It isn’t universal health care. It’s largely insurance reform, and even then, everyone admits there is much room for improvement. Many parts of the plan won’t be implemented for years to come. And yes, it still has to move through the Senate, that hive of scum and villainy. Yet despite its imperfections, the mere fact that America arrived at health care reform feels momentous, a clear victory after a rancorous, year-long battle in a war that has raged for decades. President Barack Obama has delivered a portion of the change he promised after many motion sickness-inducing starts and stops. He certainly is a gifted closer.
There will be ample time for zealous pronunciations of Obama’s greatness or lamentation and gnashing of teeth, depending on your political preference.

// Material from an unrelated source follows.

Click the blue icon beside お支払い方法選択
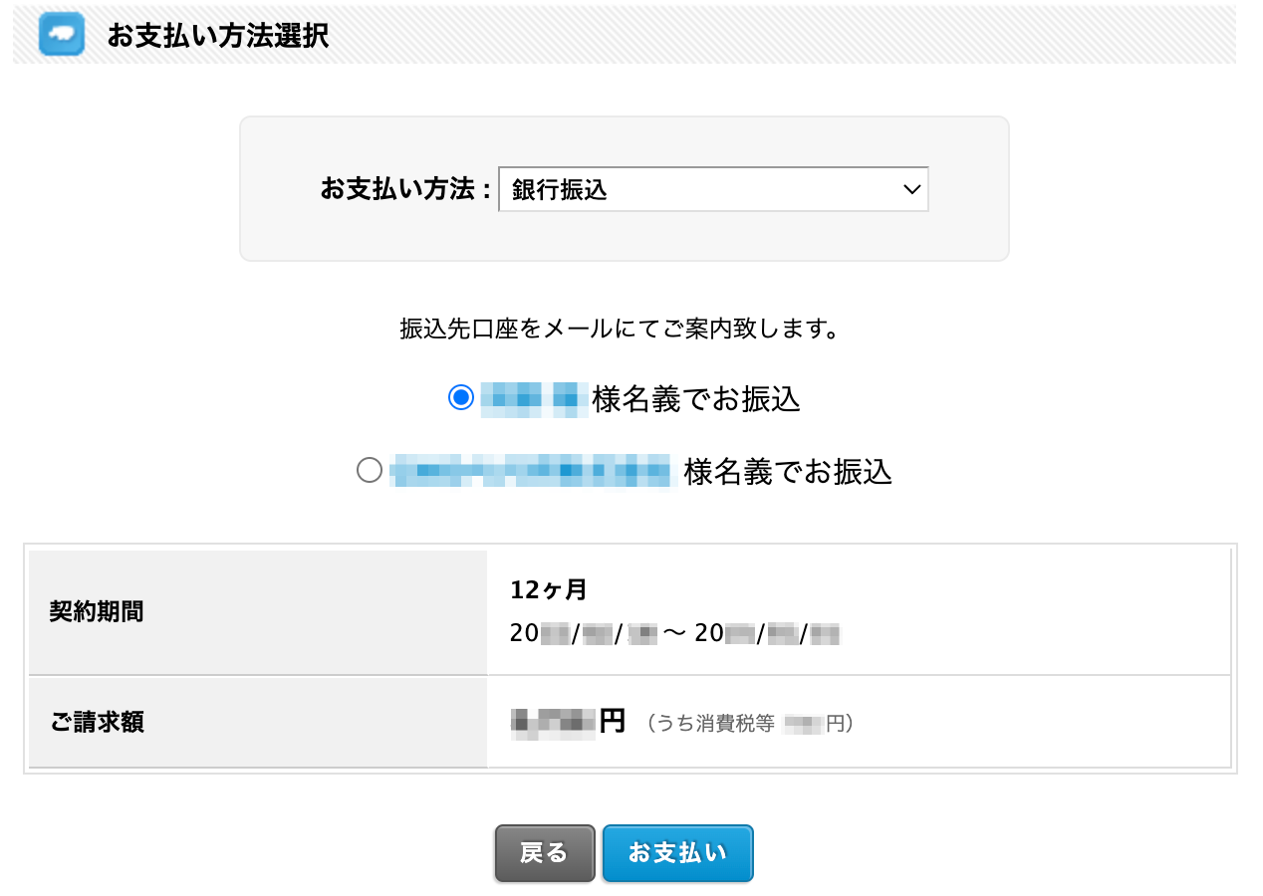The width and height of the screenshot is (1263, 896). tap(61, 35)
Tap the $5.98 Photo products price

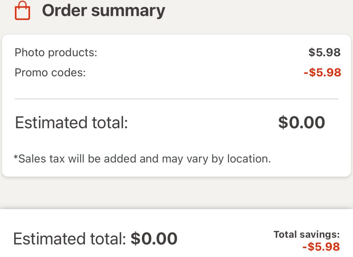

Tonight, it is enough to feel, in the marrow of your bones, a tectonic shift, a ethical realignment of what the federal government is willing to let for-profit health insurance companies do to American citizens. Per Jonathan Chait,
Let me offer a ludicrously premature opinion: Barack Obama has sealed his reputation as a president of great historical import. We don’t know what will follow in his presidency, and it’s quite possible that some future event–a war, a scandal–will define his presidency. But we do know that he has put his imprint on the structure of American government in a way that no Democratic president since Lyndon Johnson has. … The template of a powerful, historically consequential Democratic president is unfamiliar to many of us. Certainly the Republicans have no real idea how to deal with it.
On that last point: It will be interesting to see what the president and his Democratic allies in Congress will achieve in other areas of his legislative agenda in the wake of what has occurred. They’ve broken, a least for a moment, the perception of paralysis in the the face of obstinate foes and profoundly monied interests. I hope they seize the moment.